Twenty-seven years ago, Pakistan marked a defining moment in its national history. On May 28, 1998, in the desolate Chagai Hills of Balochistan, the country conducted a series of nuclear tests — a defiant and calculated response to India’s own tests just weeks earlier. In the eyes of many Pakistanis, the successful detonation was more than a technological feat; it was a symbol of national dignity, sovereignty, and strategic parity with its much larger neighbor.
The streets of Islamabad and Lahore filled with celebrations. Schoolchildren waved flags. Politicians hailed it as a moment of unmatched national pride. Pakistan, the only Muslim nuclear power, had arrived on the global stage.
But as the dust settled in the desert, the long-term consequences began to quietly take shape — consequences that are now impossible to ignore.
Nearly three decades later, Pakistan finds itself stuck in a grinding cycle of economic crisis. The country remains heavily indebted, with dwindling foreign reserves, soaring inflation, and sluggish growth. Each year, its leaders shuttle between Riyadh, Beijing, and Washington, seeking emergency loans or bailout packages. Despite having the world’s sixth-largest military and a stockpile of nuclear weapons, Pakistan’s economy teeters on the edge — fragile, uncertain, and frequently dependent on outside help to stay afloat.
And increasingly, economists and analysts are asking: has the cost of nuclear security come at the expense of economic stability?

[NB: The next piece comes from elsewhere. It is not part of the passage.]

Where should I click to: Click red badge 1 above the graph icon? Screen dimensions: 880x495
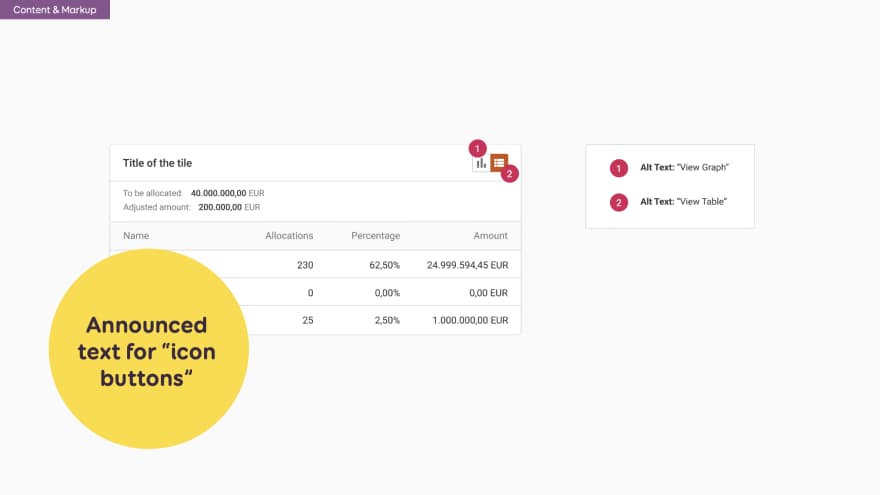click(477, 148)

The Steep Cost of Security
Pakistan’s nuclear arsenal, now estimated at over 160 warheads, is among the fastest-growing in the world. But building and maintaining such a force does not come cheap. While the exact budgetary allocations remain cloaked in secrecy, independent assessments suggest that the country has spent anywhere from $20 to $25 billion on its nuclear program since 1998. That figure balloons further when factoring in broader defense expenditures — including the costs of delivery systems, research infrastructure, and military modernization.
In the 2024–25 federal budget, defense received nearly 17% of total government spending — nearly double the combined outlay for health and education. It’s a budgetary tilt that has persisted year after year, under civilian and military governments alike.
This sustained emphasis on military capability has left the country with limited fiscal space to invest in human development. Public schools are underfunded, healthcare remains inaccessible for millions, and critical infrastructure — from electricity grids to public transport — is aging or dysfunctional.
Locked in a Debt Trap
Compounding these structural imbalances is Pakistan’s spiraling debt burden. With external obligations now exceeding $130 billion, the country’s economy has become deeply reliant on international financial institutions to stay solvent.
Since its inception in 1947, Pakistan has entered into 23 separate loan programs with the IMF — an average of one every 3.4 years. The most recent, signed in 2024, granted $3 billion in emergency financing. But like all previous packages, it came with strings attached: cuts to energy subsidies, increased taxes, and reduced public spending.
Ordinary Pakistanis are bearing the brunt. Food and fuel prices have skyrocketed, the rupee has sharply devalued, and unemployment remains high. Meanwhile, military spending remains untouched, ring-fenced from austerity.
A Question of Priorities
Beyond the balance sheets and budget deficits, the deeper issue is one of national priorities. In chasing security through nuclear deterrence, many analysts argue, Pakistan has inadvertently weakened the very foundations that underpin long-term national strength.
Pakistan ranks among the lowest in the Human Development Index, currently placed at 161 out of 191 countries. One in three Pakistanis lives in poverty, and over 22 million children remain out of school. The youth bulge — often cited as an opportunity — increasingly looks like a liability, with too few jobs and too little investment in skills or training.
Critics argue that the nuclear program, while providing a psychological and political edge, has created a false sense of invincibility — one that has enabled poor governance, excessive militarization of politics, and chronic underinvestment in economic productivity.
No Easy Exit
The road ahead is steep. Pakistan faces a perfect storm of challenges: climate-induced water shortages, a growing energy crisis, geopolitical uncertainty, and a population that is both growing and increasingly frustrated.
Structural reforms are urgently needed. These include broadening the tax base — currently one of the narrowest in the world — reducing military influence over economic policymaking, and shifting public spending toward education, healthcare, and innovation. Transparency in defense spending and a civilian-led debate on national priorities would also go a long way in restoring economic sanity.
But these changes require something Pakistan’s political system has often lacked: long-term vision and political courage.
A Sword That Cuts Both Ways
Pakistan’s nuclear program was born out of fear — a response to real geopolitical threats and an attempt to ensure survival in a tough neighborhood. In that sense, it achieved its purpose. But nearly three decades on, it has also locked the country into a costly posture, one that drains economic resources while offering diminishing returns in actual security.
Unless Pakistan can recalibrate its national vision — from a fortress mindset to one rooted in inclusive growth — it may continue to live in a paradox: a nuclear power with an impoverished economy, brandishing a sword that cuts both ways.